Foto: Divulgação/Seed

Em nota, a Seed diz que o novo edital já contemplaria o Ensino Infantil e línguas maternas, por exemplo, e também terá as disciplinas da Base Nacional Comum Curricular (BNCC), do Ministério da Educação, além de ser exclusivo para as comunidades indígenas e quilombolas.

“Na prática o processo PSS para essas comunidades será o mesmo dos anos anteriores, sem taxa e prova”, explica o comunicado.

Na manhã desta quarta-feira (18), uma nova reunião deve acontecer com representantes do Ministério Público Federal (MPF) e da Defensoria Pública da União (DPU). Os indígenas devem ficar na secretaria até que saia a ratificação do edital em Diário Oficial nesta quarta-feira.

Protesto

Um protesto realizado por centenas de professores em frente ao Palácio Iguaçu, na manhã desta terça-feira, pediu a anulação do Processo Seletivo Simplificado (PSS) em 2021. A ação foi liderada pelo Sindicato dos Trabalhadores em Educação Pública do Estado do Paraná (APP-Sindicato). Segundo os manifestantes, o Governo desconhece a realidade da educação no Paraná e ameaça demitir mais de 30 mil profissionais em meio à pandemia.

Kretãn Kaingang faz parte da coordenação executiva dos Povos Indígenas do Brasil (PIB) na região Sul do país e explicou à Banda B os impactos que esta demissão de professores traria as comunidades indígenas de todo Paraná. “Para o professor dar aula na nossa escola, ele leva um ano para se adaptar.
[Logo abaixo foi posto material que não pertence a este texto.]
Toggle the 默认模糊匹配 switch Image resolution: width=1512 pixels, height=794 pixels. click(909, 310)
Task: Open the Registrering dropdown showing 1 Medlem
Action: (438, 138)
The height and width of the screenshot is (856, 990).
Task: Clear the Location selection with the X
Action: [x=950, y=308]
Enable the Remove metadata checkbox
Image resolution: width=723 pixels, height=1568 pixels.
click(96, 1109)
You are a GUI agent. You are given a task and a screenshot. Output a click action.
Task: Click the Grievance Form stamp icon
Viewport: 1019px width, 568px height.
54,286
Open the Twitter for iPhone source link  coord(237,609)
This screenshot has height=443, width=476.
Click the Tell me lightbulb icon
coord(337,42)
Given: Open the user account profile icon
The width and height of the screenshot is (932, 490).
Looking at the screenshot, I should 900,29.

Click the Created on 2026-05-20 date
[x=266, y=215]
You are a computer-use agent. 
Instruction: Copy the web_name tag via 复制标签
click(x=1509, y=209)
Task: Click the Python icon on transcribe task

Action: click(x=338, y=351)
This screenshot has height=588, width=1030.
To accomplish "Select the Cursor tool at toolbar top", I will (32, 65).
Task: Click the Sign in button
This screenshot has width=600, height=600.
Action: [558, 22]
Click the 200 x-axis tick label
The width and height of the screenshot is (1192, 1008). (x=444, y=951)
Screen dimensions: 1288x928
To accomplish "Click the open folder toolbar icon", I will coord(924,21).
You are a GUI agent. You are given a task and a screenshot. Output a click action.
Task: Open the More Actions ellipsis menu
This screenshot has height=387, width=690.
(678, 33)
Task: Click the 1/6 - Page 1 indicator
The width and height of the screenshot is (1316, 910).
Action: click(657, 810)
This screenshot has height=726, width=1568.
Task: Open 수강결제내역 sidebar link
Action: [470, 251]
Então, com esta portaria, vão chegar pessoas que nós não conhecemos nas nossas comunidades. E a gente vai ficar um ano se preparando para que, depois disto, venha um outro concurso e daí tudo isto voltará novamente”.

Ele ainda afirmou que a comunidade não foi ouvida sobre a possível ação que o Governo planeja e foi alvo dos protestos. “Ninguém, o governador, o secretário, foi lá e disse. ‘A gente vai ter mudança no PSS e vocês vão correr risco de desempregar professores indígenas’. Nós, os indígenas, temos direitos constitucionais e temos a convenção 69 que nos garante que sejamos consultados antes de qualquer projeto que nos afete. Então, é neste sentido que a gente está fazendo a luta, para garantir o direito dos nossos professores indígenas e também de toda a sociedade de Curitiba”, concluiu.

A Seed disse, em nota enviada à Banda B, que o PSS/2021 foi construído com diálogo com a comunidade dos professores e ressaltou que continuará ouvindo os pedidos dos professores.